= EXTRACTED RECORDS =
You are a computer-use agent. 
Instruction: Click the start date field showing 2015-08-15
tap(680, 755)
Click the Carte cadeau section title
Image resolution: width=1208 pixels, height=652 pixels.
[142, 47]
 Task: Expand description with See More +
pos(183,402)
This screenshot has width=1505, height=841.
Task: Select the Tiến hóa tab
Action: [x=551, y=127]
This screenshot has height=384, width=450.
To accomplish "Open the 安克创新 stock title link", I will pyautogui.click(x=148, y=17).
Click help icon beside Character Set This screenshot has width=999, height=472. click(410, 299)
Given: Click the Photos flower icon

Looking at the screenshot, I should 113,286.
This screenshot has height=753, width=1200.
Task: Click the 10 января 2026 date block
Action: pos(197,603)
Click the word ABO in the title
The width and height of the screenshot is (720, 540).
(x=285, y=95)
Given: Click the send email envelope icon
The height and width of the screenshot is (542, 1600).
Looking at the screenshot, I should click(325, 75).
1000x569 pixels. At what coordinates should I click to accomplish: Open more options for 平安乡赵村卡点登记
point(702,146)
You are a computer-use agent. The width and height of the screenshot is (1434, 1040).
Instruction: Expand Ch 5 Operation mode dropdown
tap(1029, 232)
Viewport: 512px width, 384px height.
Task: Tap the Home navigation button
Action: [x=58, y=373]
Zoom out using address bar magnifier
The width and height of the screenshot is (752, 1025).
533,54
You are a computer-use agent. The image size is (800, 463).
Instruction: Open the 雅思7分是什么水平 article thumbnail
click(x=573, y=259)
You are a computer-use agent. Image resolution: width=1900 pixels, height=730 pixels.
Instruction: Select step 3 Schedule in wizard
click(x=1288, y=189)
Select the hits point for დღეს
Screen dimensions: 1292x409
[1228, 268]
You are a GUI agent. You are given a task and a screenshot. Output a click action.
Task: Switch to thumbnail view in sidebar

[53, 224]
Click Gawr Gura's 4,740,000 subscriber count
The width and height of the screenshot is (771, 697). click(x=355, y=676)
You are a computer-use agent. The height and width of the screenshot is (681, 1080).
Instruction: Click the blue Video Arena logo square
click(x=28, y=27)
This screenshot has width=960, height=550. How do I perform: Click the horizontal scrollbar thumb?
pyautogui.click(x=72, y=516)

= GOAL OF THE EXERCISE =
Reproduce exactly the entries above, limited to the lines from the one with "This screenshot has height=384, width=450." through the one with "Zoom out using address bar magnifier", both included.

= SOLUTION =
This screenshot has height=384, width=450.
To accomplish "Open the 安克创新 stock title link", I will pyautogui.click(x=148, y=17).
Click help icon beside Character Set This screenshot has width=999, height=472. click(410, 299)
Given: Click the Photos flower icon

Looking at the screenshot, I should 113,286.
This screenshot has height=753, width=1200.
Task: Click the 10 января 2026 date block
Action: pos(197,603)
Click the word ABO in the title
The width and height of the screenshot is (720, 540).
(x=285, y=95)
Given: Click the send email envelope icon
The height and width of the screenshot is (542, 1600).
Looking at the screenshot, I should click(325, 75).
1000x569 pixels. At what coordinates should I click to accomplish: Open more options for 平安乡赵村卡点登记
point(702,146)
You are a computer-use agent. The width and height of the screenshot is (1434, 1040).
Instruction: Expand Ch 5 Operation mode dropdown
tap(1029, 232)
Viewport: 512px width, 384px height.
Task: Tap the Home navigation button
Action: [x=58, y=373]
Zoom out using address bar magnifier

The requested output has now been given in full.